At the corner of Camp and St. Joseph streets in New Orleans’ eclectic downtown stands a 100,000-square-foot former warehouse building. Constructed in 1905 as the headquarters of K&B, a local drugstore chain, the building was donated to a passionate group of artists when K&B closed in the 1970s. The artists, who were intent on celebrating the growing trend of intertwining visual and performing arts, created the Contemporary Arts Center (CAC), a 501(c)(3) organization that remains active today.

Comfortable lounge furniture was sourced from a variety of vendors and paired with vintage pieces to bring a living-room sensibility to an office setting.
In addition to dedicating two floors and 10,000 square feet of the building to artists’ bold experiments, CAC’s education department engages more than 10,000 children and adults annually. This education and outreach offer students—most for the first time—the opportunity to work with established artists, cementing CAC’s cultural significance in New Orleans.
The third and fourth floors of the CAC building, however, have always been underutilized. CAC representatives searched for years to find a way to generate a profit with the upper floors. In the fall of 2017, CAC completed a 40,000-square-foot renovation with local developer (and now tenant) the Domain Cos., transforming its third and fourth floors into an art-filled coworking space for a diverse group of creative professionals across a wide range of industries.
Designed by New Orleans-based Eskew+Dumez+Ripple Architects and constructed by Palmisano General Contractors, also of New Orleans, the workspace includes 69 private offices, seven conference rooms equipped to meet today’s tech demands, 15,000 square feet of amenity space known as The Commons and an intimate outdoor rooftop deck.
The Creation of The Shop

The Shop includes 15,000 square feet of amenity space known as The Commons.
CAC’s third and fourth floors had been extended gallery space and an area for costume fabrication for New Orleans’ once-booming film industry.
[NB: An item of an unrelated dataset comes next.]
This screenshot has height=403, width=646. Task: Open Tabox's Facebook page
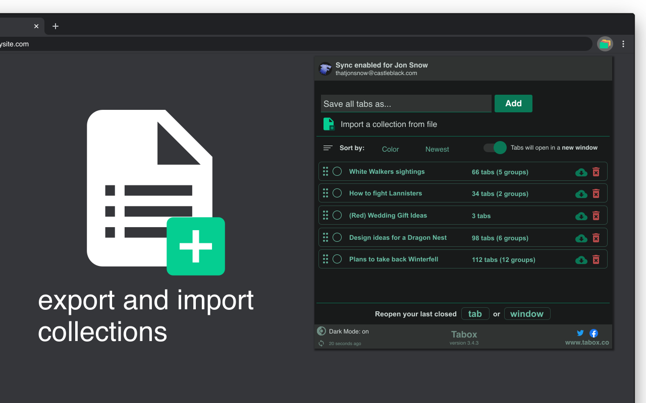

The existing conditions of the third and fourth floors were what many designers hope to find when tasked with a renovation: exposed masonry walls; historic wood floors distressed from prior use; and warm, exposed heavy timber columns and beams. Despite the beautiful backdrop, to create the coworking space, the design team had to overcome several challenges.
To allow The Shop’s users and CAC patrons alike to enter the building through the main entrance at Camp Street, an existing 4-story atrium had to be uncovered. Approximately 50 percent of the existing drywall separating the upper floors from the atrium was removed and replaced with a 10-foot- tall glass storefront, maximizing daylight through the building. An existing projection into the atrium was converted into a fourth-floor enclosed balcony that acts as an “outdoor” lounge and study.
Fire code required the team to separate the existing occupancy from the new office areas. The required fire separation was achieved by laying 4 inches of concrete over the existing wood floors on the third floor. The concrete then was polished, which complements the raw, industrial character of the space.
Connecting the two floors represented perhaps the greatest challenge, the solution of which led to the genesis of a significant unifying attribute: the feature stair. Elevator access had existed for all four floors; however, elevators are located in the lobby, and users would have to exit The Shop to enter the elevator. The design team created an openly communicating design with the feature stair.

Windows between offices provide additional light and create a sense of an open plan while maintaining privacy and security.
Emerging from a 30-inch concrete podium, affording users an informal workspace and stage, the ash-wood and steel staircase is an organizing element in the space—programmatically and architecturally. It provides commons space and a central feature programmatically but also offers access between floors. A nod to the texture of the existing timber structure, the podium’s rough board-formed finish is an elegant contrast to the smooth surface of the concrete floor.
Starting with the concrete slab, the stair begins as a work surface, folding up to define an intimate meeting space beyond a wood screen. Moving upward, the bands of steel and wood thread into the treads of the stairs, passing through the fourth floor and bending to create an overhead trellis that defines a seating area.